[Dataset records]
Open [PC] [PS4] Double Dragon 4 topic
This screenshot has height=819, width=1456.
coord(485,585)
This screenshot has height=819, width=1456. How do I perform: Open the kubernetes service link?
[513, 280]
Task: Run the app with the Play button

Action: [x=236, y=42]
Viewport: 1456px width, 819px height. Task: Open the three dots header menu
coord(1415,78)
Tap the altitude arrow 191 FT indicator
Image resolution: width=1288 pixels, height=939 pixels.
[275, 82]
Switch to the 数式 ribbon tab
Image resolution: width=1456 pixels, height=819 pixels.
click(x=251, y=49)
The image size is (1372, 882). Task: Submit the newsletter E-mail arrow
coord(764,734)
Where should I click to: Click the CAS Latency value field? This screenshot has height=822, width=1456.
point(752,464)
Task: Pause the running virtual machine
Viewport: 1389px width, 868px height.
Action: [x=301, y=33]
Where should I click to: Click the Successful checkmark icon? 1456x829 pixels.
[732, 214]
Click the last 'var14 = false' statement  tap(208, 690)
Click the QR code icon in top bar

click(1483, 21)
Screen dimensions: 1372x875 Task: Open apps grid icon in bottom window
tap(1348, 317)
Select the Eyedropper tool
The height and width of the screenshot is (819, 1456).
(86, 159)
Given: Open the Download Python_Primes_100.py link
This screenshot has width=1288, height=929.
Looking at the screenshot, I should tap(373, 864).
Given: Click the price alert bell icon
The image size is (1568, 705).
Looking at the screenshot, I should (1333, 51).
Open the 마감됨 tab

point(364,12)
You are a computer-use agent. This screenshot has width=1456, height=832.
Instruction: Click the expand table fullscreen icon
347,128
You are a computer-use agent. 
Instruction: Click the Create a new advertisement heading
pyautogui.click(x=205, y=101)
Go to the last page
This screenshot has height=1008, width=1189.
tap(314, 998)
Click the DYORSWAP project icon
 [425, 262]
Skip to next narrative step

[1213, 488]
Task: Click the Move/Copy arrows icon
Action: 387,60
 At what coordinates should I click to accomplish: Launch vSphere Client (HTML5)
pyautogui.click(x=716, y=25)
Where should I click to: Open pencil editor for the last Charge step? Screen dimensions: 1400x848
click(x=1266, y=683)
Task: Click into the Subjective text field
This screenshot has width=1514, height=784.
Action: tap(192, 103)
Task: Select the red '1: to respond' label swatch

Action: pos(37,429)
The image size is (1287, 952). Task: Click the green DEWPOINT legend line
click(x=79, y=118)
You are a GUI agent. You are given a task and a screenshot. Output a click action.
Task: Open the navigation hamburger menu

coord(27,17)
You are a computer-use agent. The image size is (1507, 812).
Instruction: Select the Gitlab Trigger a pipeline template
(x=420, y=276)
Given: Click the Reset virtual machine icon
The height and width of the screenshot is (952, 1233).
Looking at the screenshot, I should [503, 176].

WHAT TO PRODUCE: With the first line being the one containing "Screen dimensions: 1372x875" and the last line the one containing "Given: Open the", transcribe exactly the lines above that fall in that range.

RESPONSE:
Screen dimensions: 1372x875 Task: Open apps grid icon in bottom window
tap(1348, 317)
Select the Eyedropper tool
The height and width of the screenshot is (819, 1456).
(86, 159)
Given: Open the Download Python_Primes_100.py link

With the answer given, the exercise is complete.